Cousin Vicki: "I'm going steady and I French kiss."
Audrey Griswold: "So? Everybody does that."
Cousin Vicki: "Yeah, but Daddy says I'm the best at it."

-National Lampoon's Vacation

So,

Saturday, July 3, circa noonish.

At the craft fair, we found out where county fair carnies do when they get too old to run the Tilt-o-Whirl or seduce young boys into throwing darts at balloons to win cheaply framed photos of scantily clad women. *blushes sheepishly* I was a sucker as a kid.

Anyway, once their remaining three teeth fall out and they can no longer bark at passers-by the way they used to, carnies end up working craft fairs up in little mountain towns. Every booth was manned by people that scared the bejeezus out of me.
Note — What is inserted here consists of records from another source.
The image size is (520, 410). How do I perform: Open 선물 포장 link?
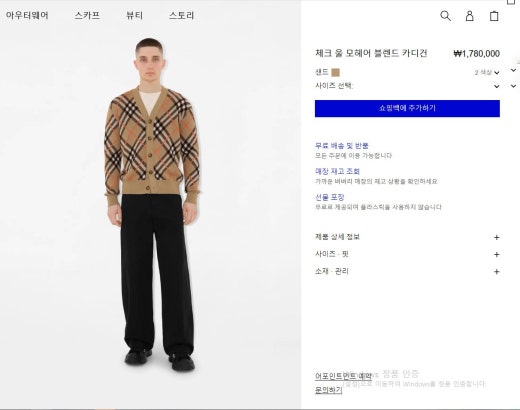pos(330,197)
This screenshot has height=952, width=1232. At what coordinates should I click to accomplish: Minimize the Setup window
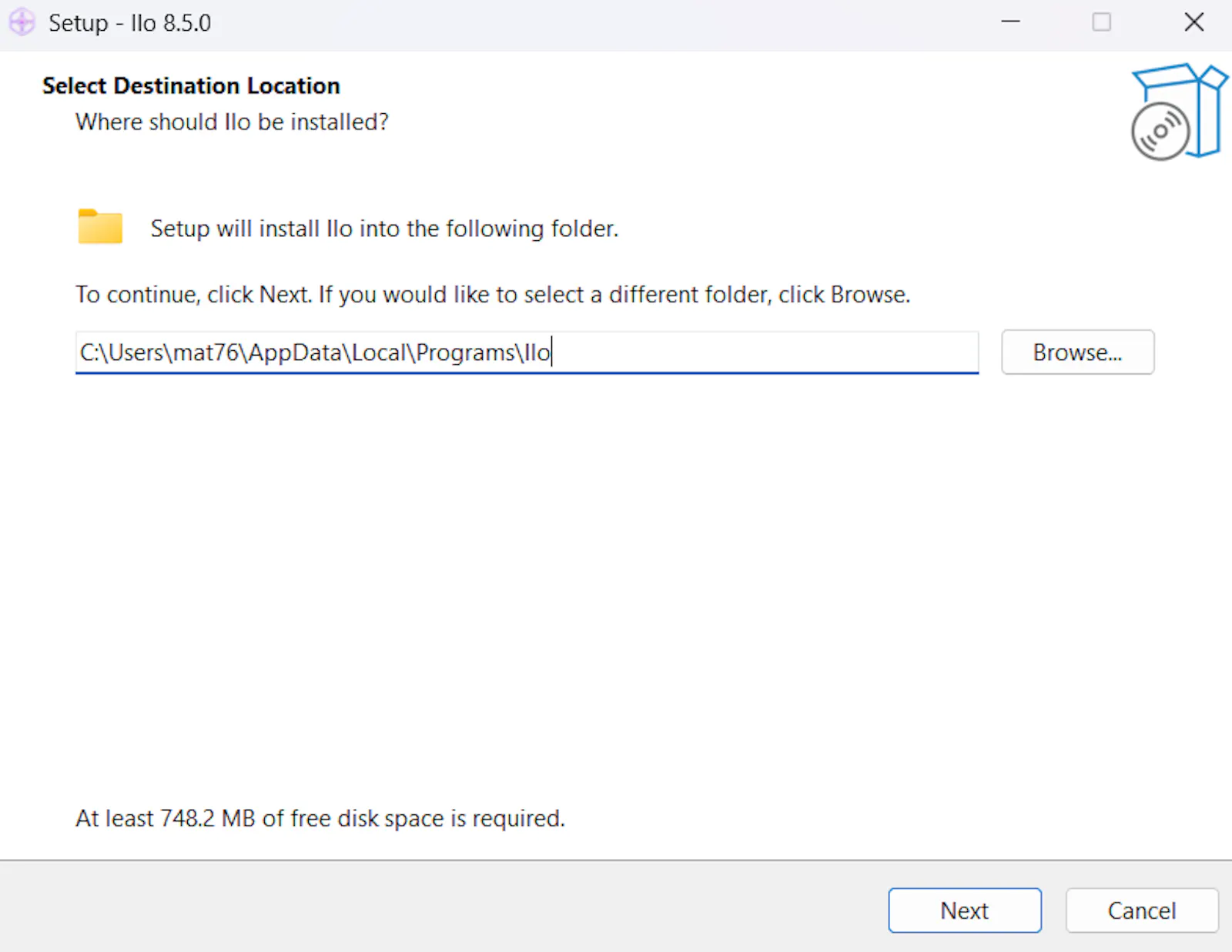[x=1010, y=22]
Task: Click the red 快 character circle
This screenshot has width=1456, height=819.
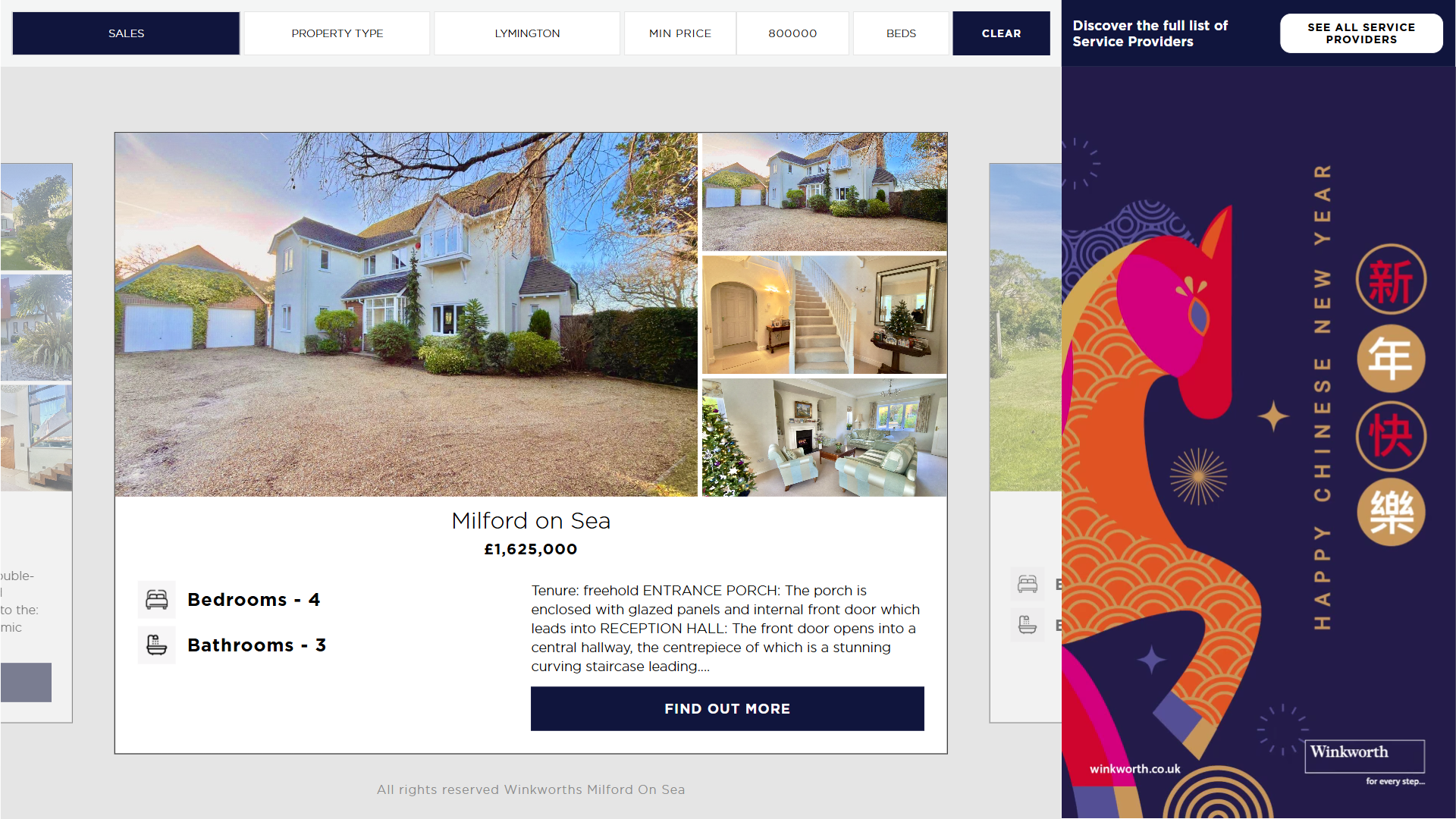Action: pyautogui.click(x=1391, y=437)
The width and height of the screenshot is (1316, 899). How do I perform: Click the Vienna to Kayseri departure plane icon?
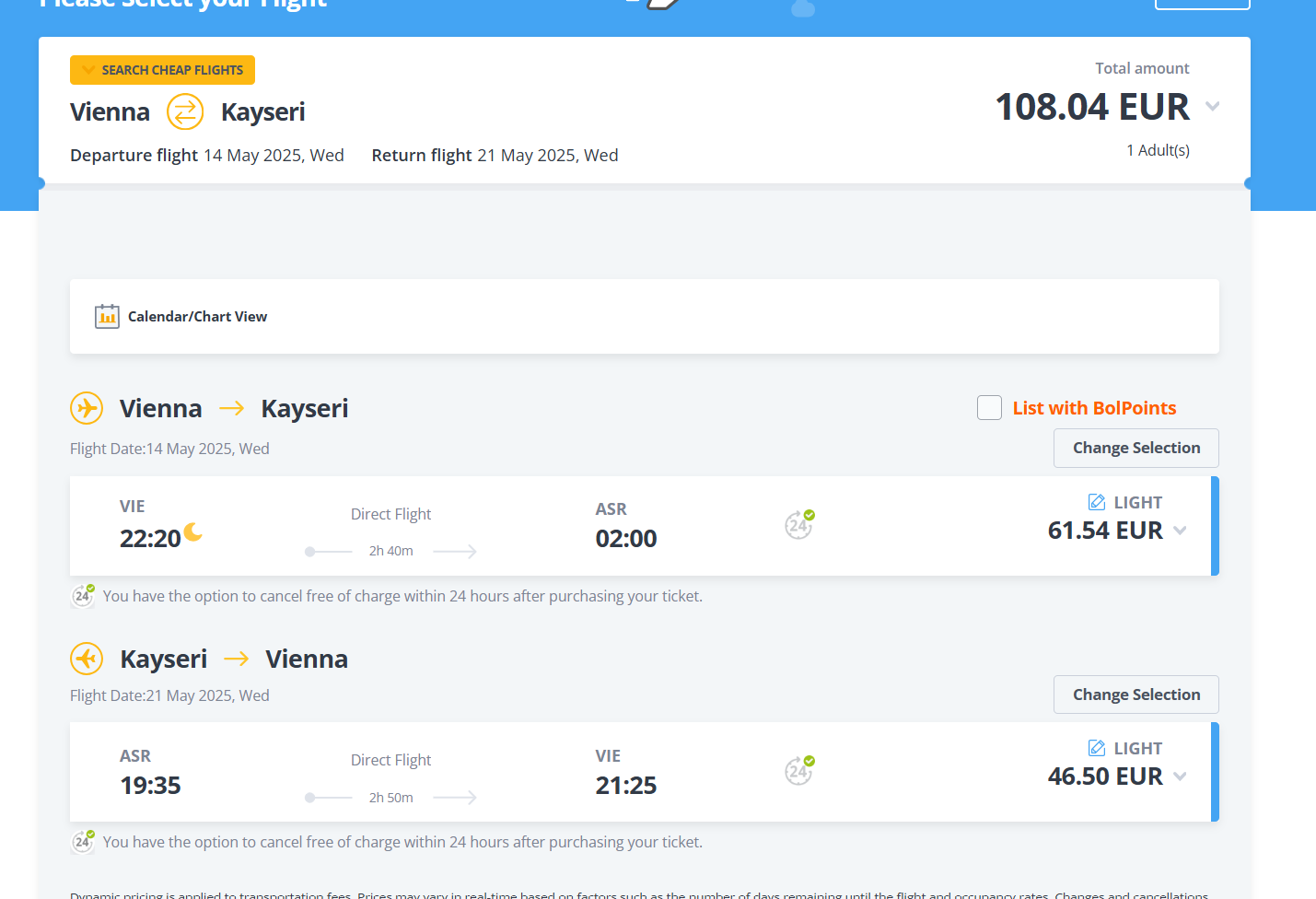pos(87,408)
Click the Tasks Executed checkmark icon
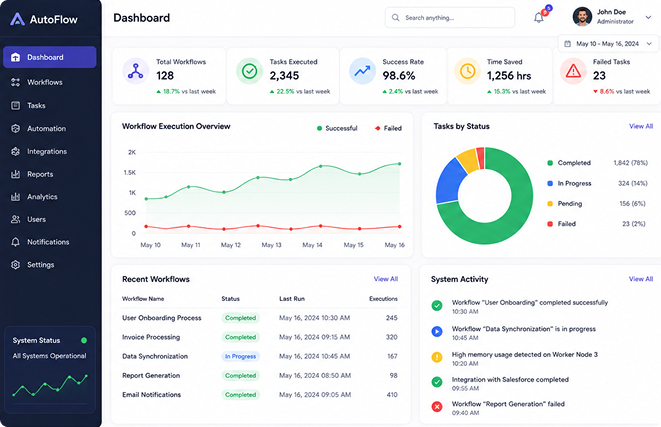This screenshot has width=661, height=427. (249, 71)
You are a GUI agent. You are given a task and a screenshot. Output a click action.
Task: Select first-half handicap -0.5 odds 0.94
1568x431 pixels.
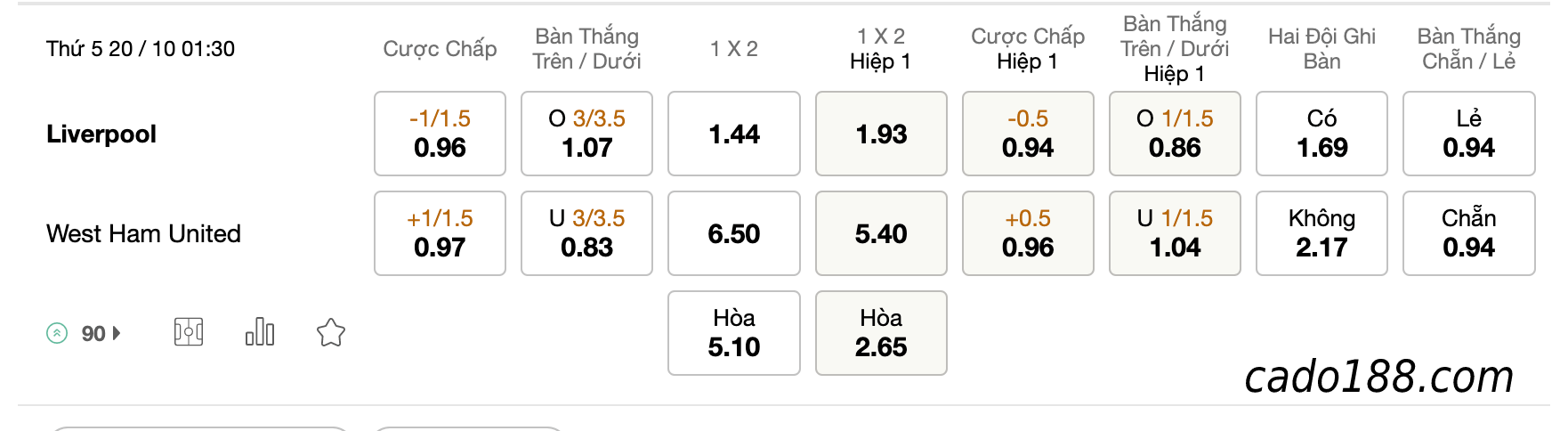1028,134
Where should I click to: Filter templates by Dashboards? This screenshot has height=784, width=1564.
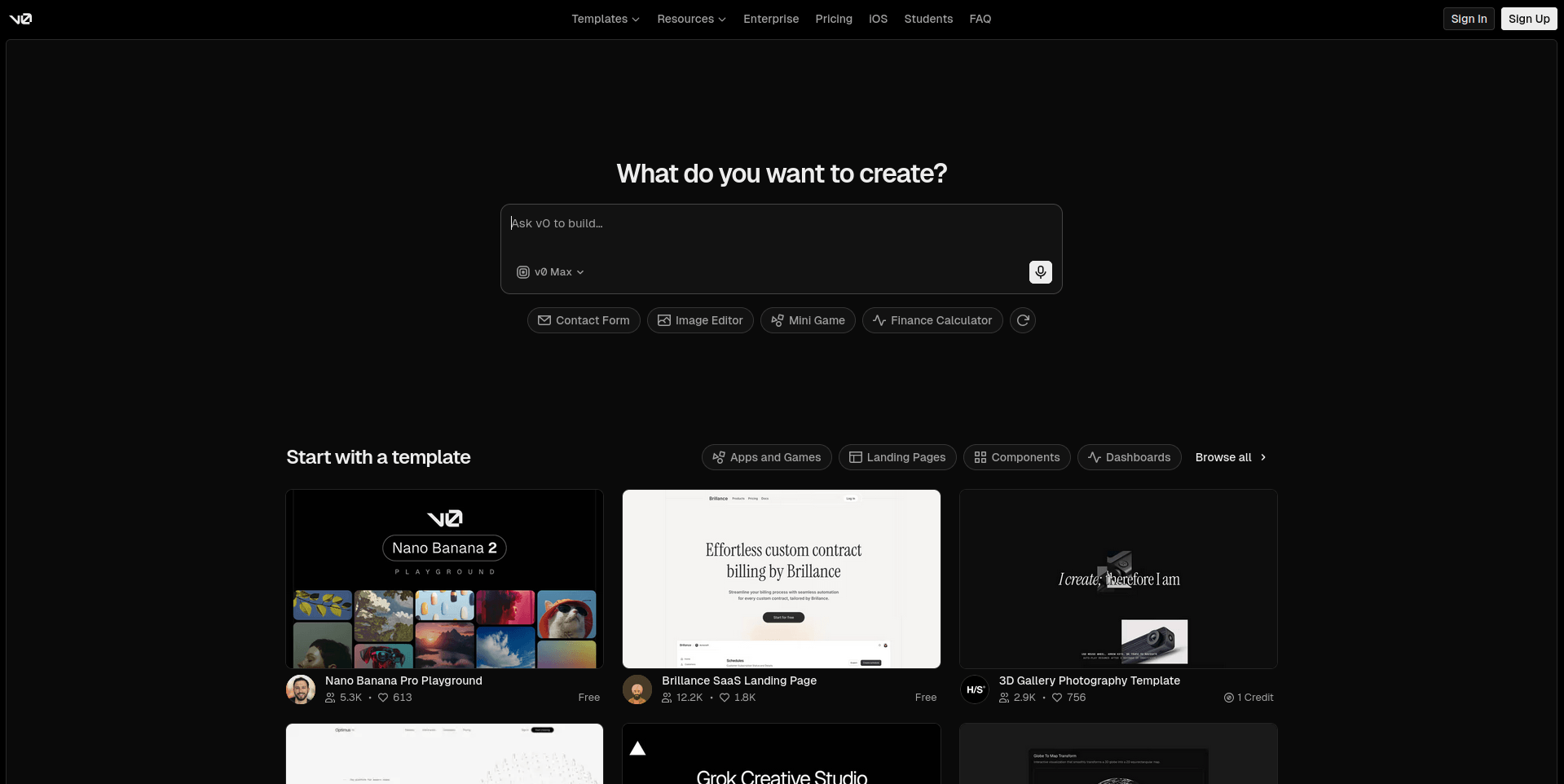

I swear one guy asked me to squeal like a pig.

So Amanda, her dad and I burned through the small collection of freaky bric-a-brac booths in about 20 minutes. We then hit the snack bar and got a ridiculously priced hot dog and a soda. Two dollars for the soda, and the grizzled old retired Dog Lady handed us a cup and a can of Diet Coke. Two bucks. For a can of soda pop. Hotels don't even rape you that badly.

As we finished up, we found Amanda's mom and she told us she was only about a quarter of the way through the fair. Jeezum crow, man. The woman is a shop-o-holic. And don't even get me started on how many hundreds of dollars she has spent on craft fair junk over the years that has fallen apart within a week after bringing it home. You want quality, you go to Wal-Mart and buy shit made in Pakistan and Mexico built by children for pennies a day. You want shoddy shit that's built from rotten goat nuts and'll fall apart within hours, buy stuff made by old freaky carnies at craft fairs in mountain towns.

Scary.

Amanda's dad tries to keep her mom away from these places, but it's as fruitless as a dead apple tree or a Young Republicans meeting.

*ahem*

Sorry.

Anyway, we sat around and listened to a singer who really wasn't half bad, even if we sort of expected him to break out the banjo and start picking "Duelin' Banjos" while the rest of the cabbage-smellin' folk surround us and and begin to stuff our cornholes with their shivelled old cocks all rotted black a oozing pus from open lesions.

*shiver* Frightening.

We finally pulled her away, and then hit downtown Big Bear. It's a nice small mountain village full of crafts and tourist shops. Amanda and I were in for an afternoon treat, so we stopped at a smoothie/ice cream shop and I ordered an M&M chocolate ice cream bowl.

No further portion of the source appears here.